The Church, there is no doubt, was a part of the old priory. The cloisters, in fact, appear to have abutted upon the wall of the south aisle; and it was here that the monks assembled for matin worship and mass. The western end appears to have been part of the original old fabric, low, and heavy; but upon this has been engrafted an elegant, light and lofty building; and at the point where the two join, the tasteful pilaster of a later day may be seen dove-tailed into a heavy Norman pillar. The tower is of wood, on the same principle and pattern as that of Margaretting, - probably by the same architect, as both belonged to the monastery; and Suckling supposes that the massive Norman walls and columns were left because the monks contemplated raising a goodly tower of stone, but having emptied their treasury by the other works, their taste yielded to necessity, and they wound up with a spire of timber. The sacred edifice is dedicated to St Lawrence, whose martyrdom is represented in stained glass over the door; and on the wainscoted roof of oak are the royal arms, among them those of Richard II., and of some ancient and noble families, who are probably thus commemorated for their gifts or endowments to the monastery. At the end of the chancel is the burial place of the Smyths, with its decayed tombs and half-obliterated inscriptions. It is a singular fact, however, that only one solitary remnant of the funeral monuments of the monastic inhabitants remains. An old grey stone, worn by time and tread of the worshippers, and robbed of its elegant-shaped cross of brass, lies in the chancel; some years ago might be traced on this, in the Saxon character – “To the memory of the just Prior, Thomas De Vere”. Here too, lies one of the expelled clergy and victims of the Commonwealth: on a grey marble stone, beneath the arms of the Lynch’s appears the following epitaph:
“Here lyeth the body of Simon Lynch, Rector of Runwell, who for fearing God and King, was sequestered, prosecuted, and persecuted, to the day of his death of Gog and Magog, and left issue Elizabeth, Sarah, Symon, and Ithnel, to whom the Ld. Be merciful, who died on the 19th of June, 1660, aged 60 years”.

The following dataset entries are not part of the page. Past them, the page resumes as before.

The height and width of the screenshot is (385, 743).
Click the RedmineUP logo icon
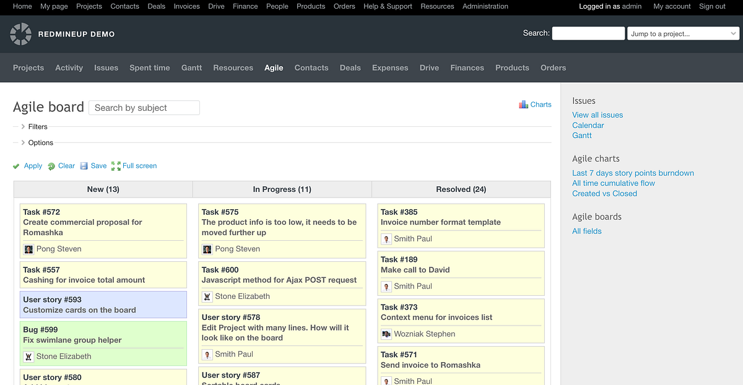[20, 33]
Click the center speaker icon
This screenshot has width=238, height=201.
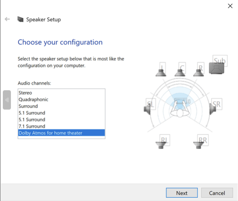[x=180, y=73]
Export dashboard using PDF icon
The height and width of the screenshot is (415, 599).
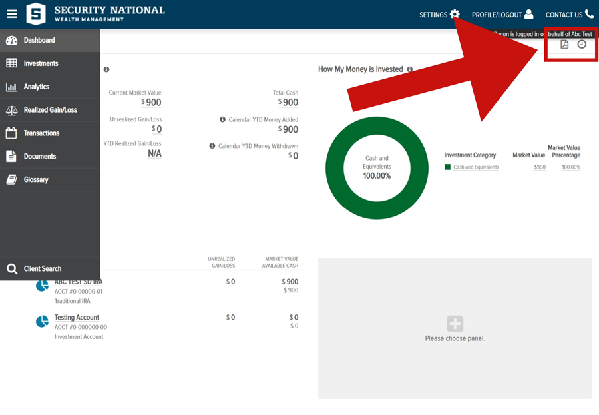564,45
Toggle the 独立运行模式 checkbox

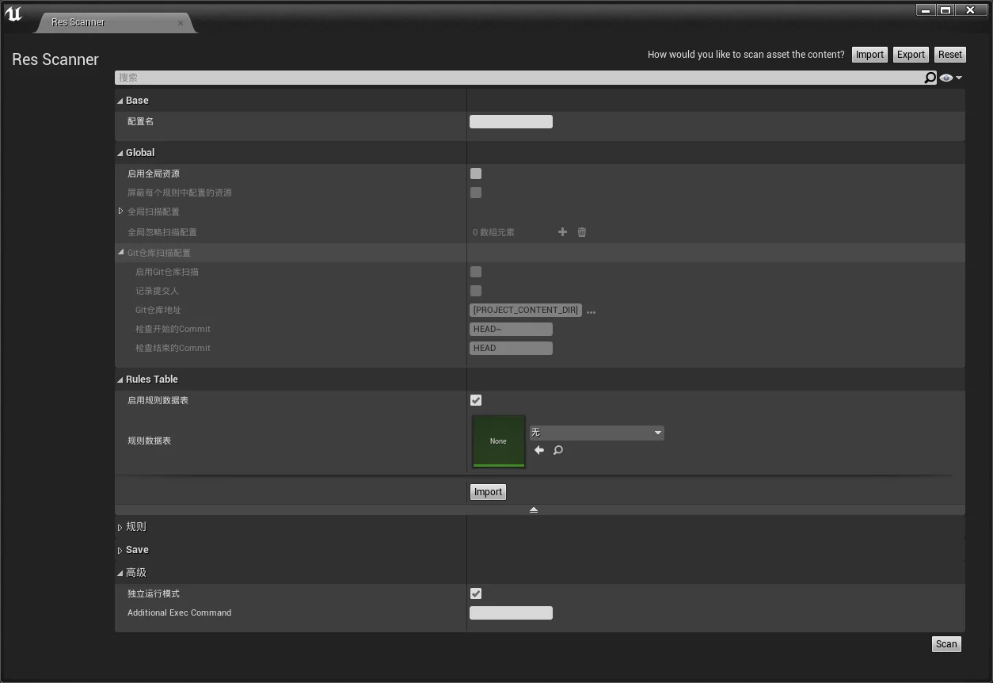[x=476, y=593]
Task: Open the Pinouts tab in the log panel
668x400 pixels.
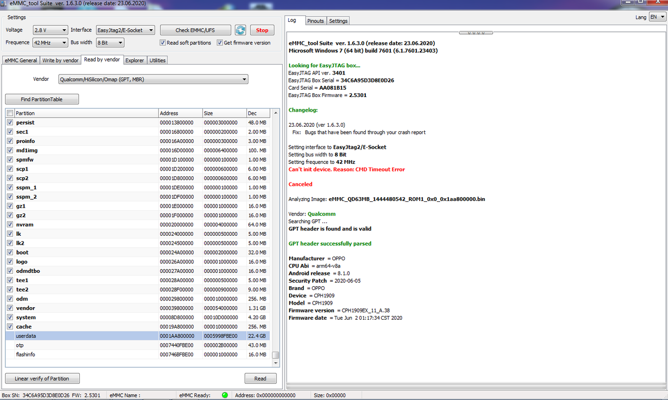Action: (x=315, y=21)
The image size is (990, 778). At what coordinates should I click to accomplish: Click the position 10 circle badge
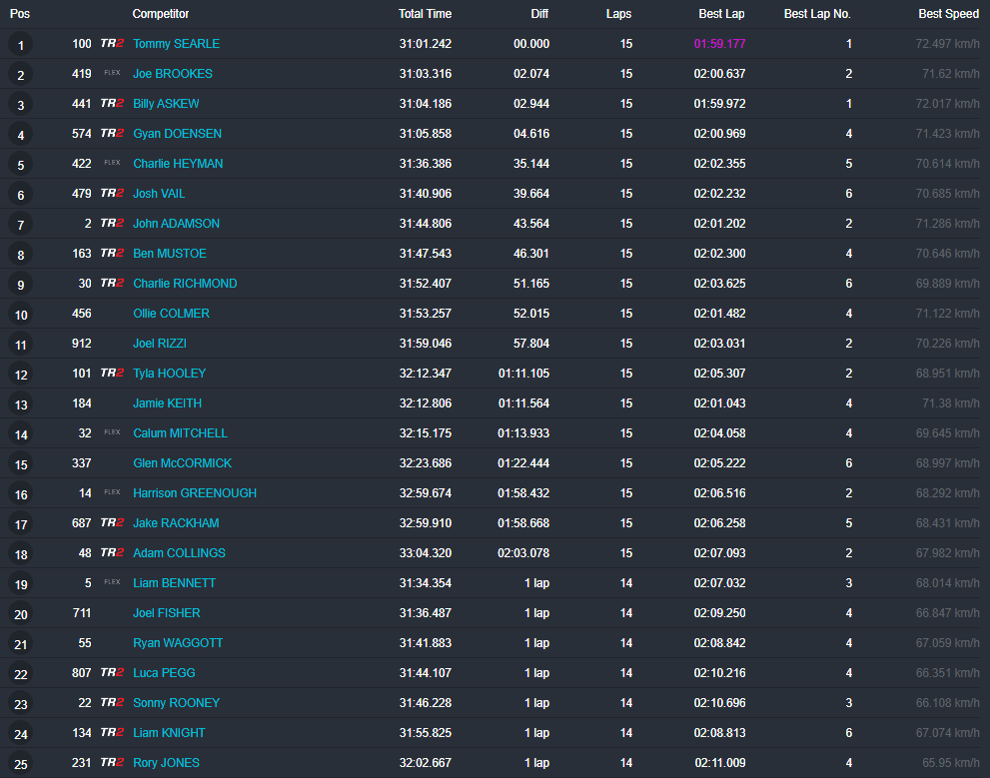20,315
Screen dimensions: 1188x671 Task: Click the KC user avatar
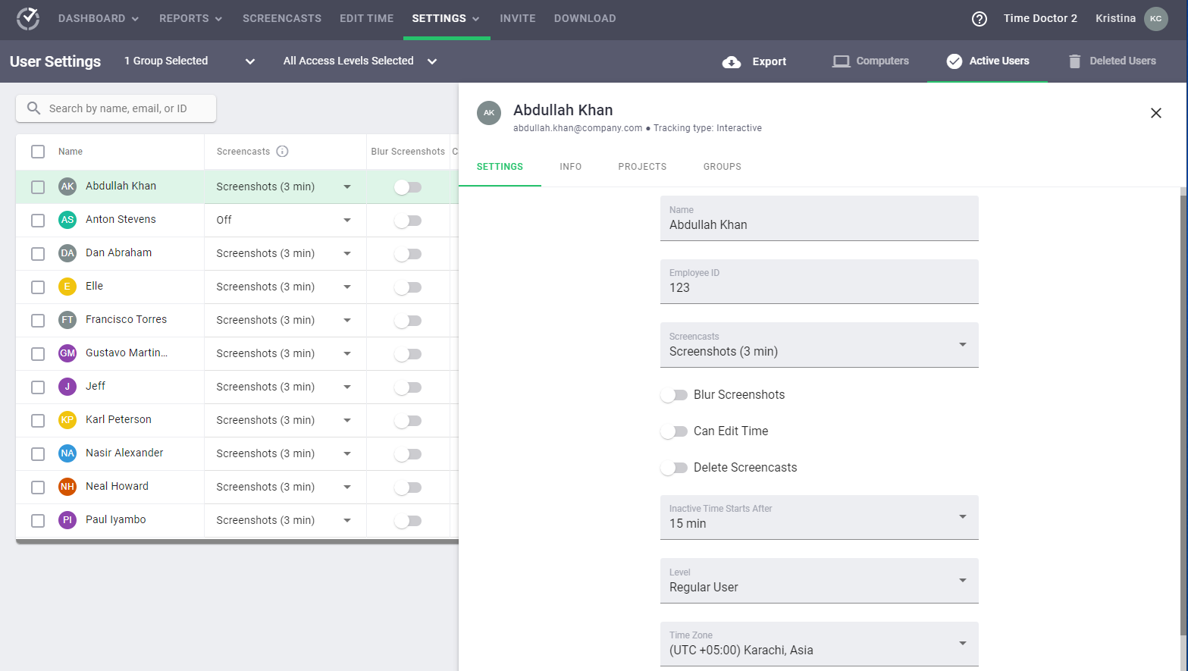[x=1155, y=19]
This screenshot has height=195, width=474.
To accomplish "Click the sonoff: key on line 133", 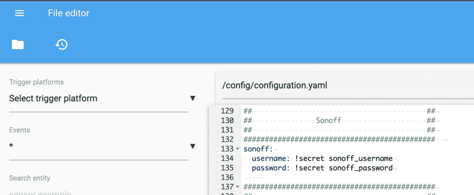I will tap(258, 149).
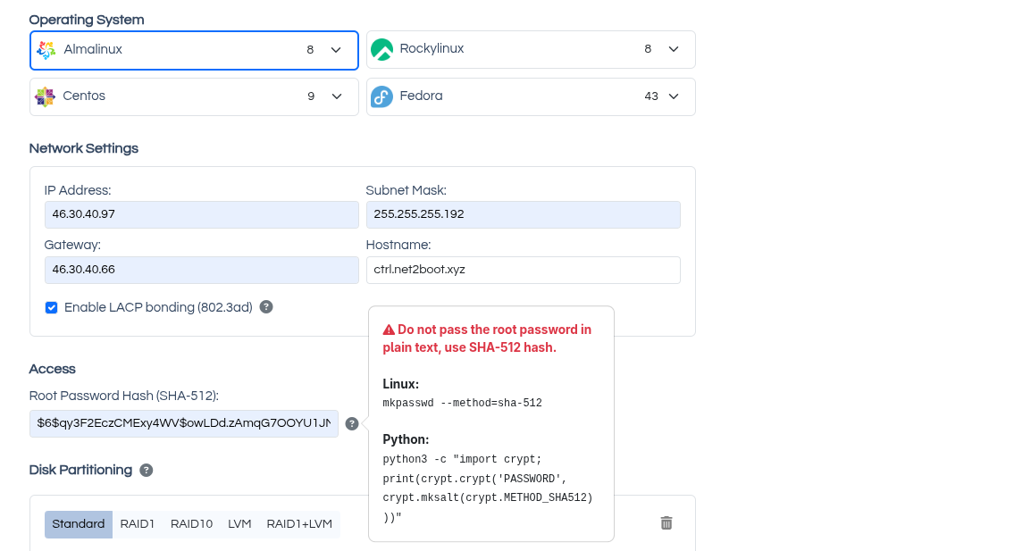The image size is (1031, 551).
Task: Click the Fedora logo icon
Action: tap(381, 96)
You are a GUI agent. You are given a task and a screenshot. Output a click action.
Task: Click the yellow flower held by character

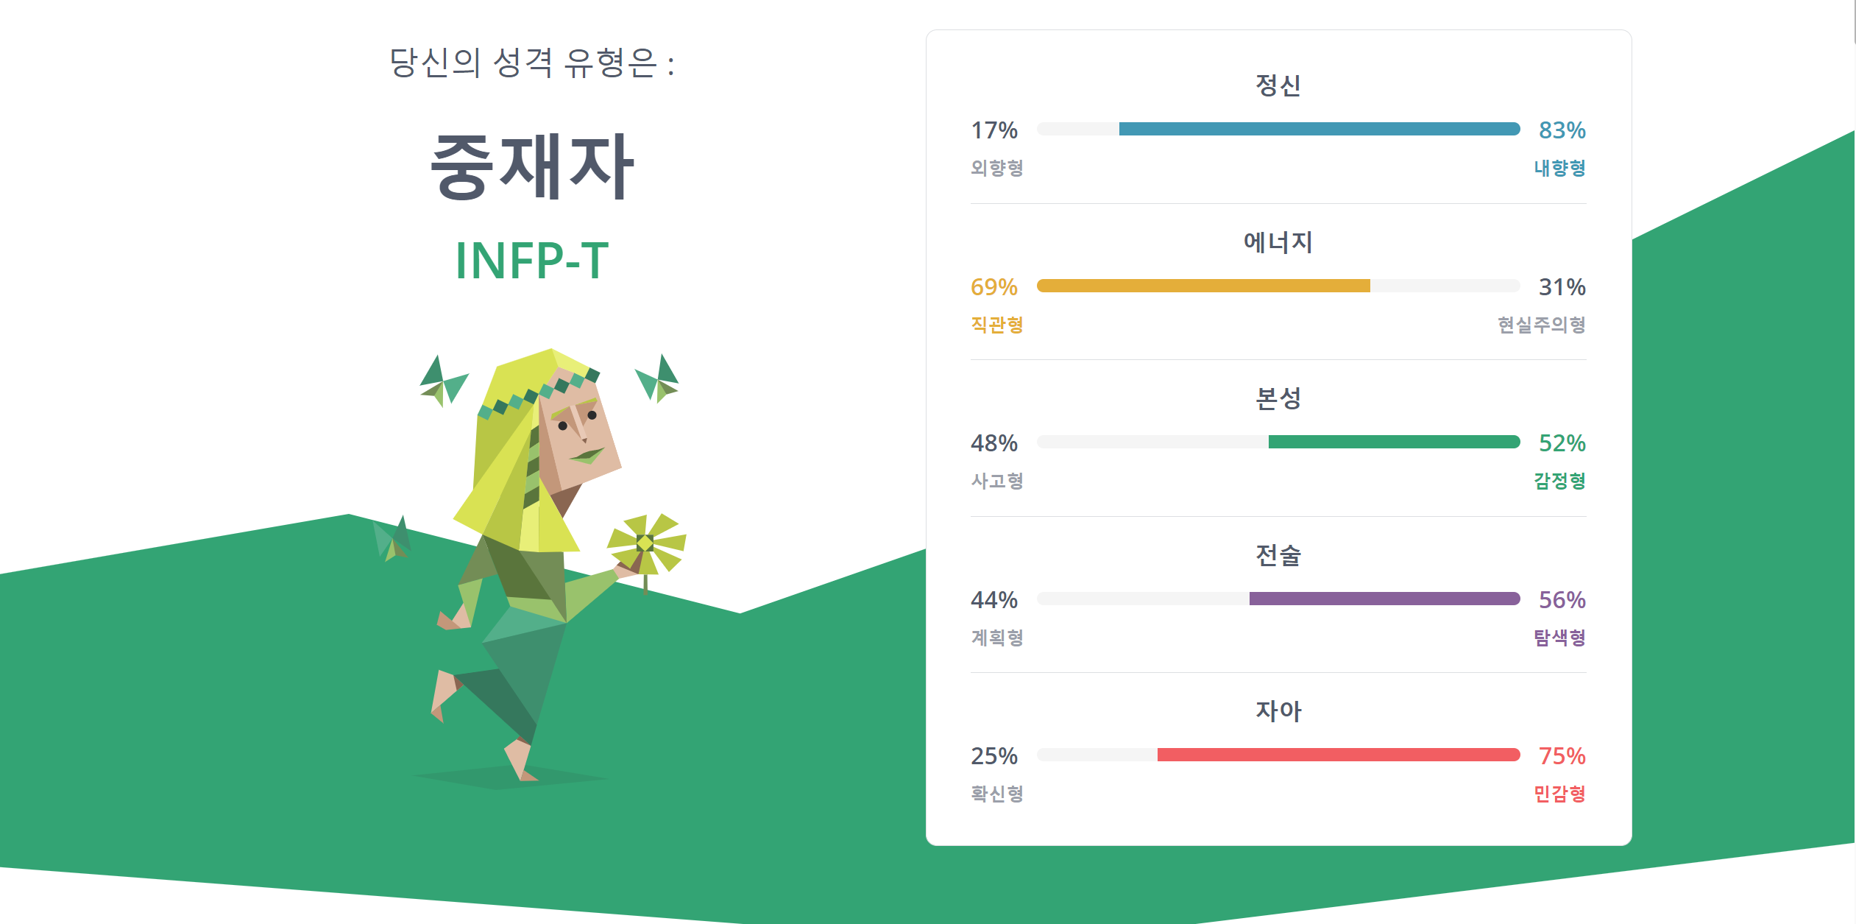coord(646,546)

Local benevolence in former days provided largely for the poor of this parish. A house, garden, and orchard, called Claydons, were left by George Callice in 1580; the rent of the Bull public-house and 10 acres of land, by Thomas Almond in 1728; a rent-charge of £3. 5s. secured by John Witham, on lands at Blackmore; 10s. left by H. Waller, in 1601, out of a farm at Ongar; £2 left by J. Simonds in 1606, out of Copyhold Farm; £4 from the house and garden left by William Peacock, and purchased by the parish in 1724, subject to certain charges; these to be distributed in bread. Sir S. Powell in 1618 left 40s. a year out of Smyth’s Hall, for eight poor women; and a rent-charge of £3. 5s., purchased by the parish with various donations, is distributed amongst 18 of the poorest. Bell Rope Piece – half an acre of land – is left to supply bell-ropes. These charities form together a handsome income. Pauperism, however, is as rife in this parish as elsewhere – so true is it that charity often destroys the self-reliant spirit which can alone form a class of independent poor.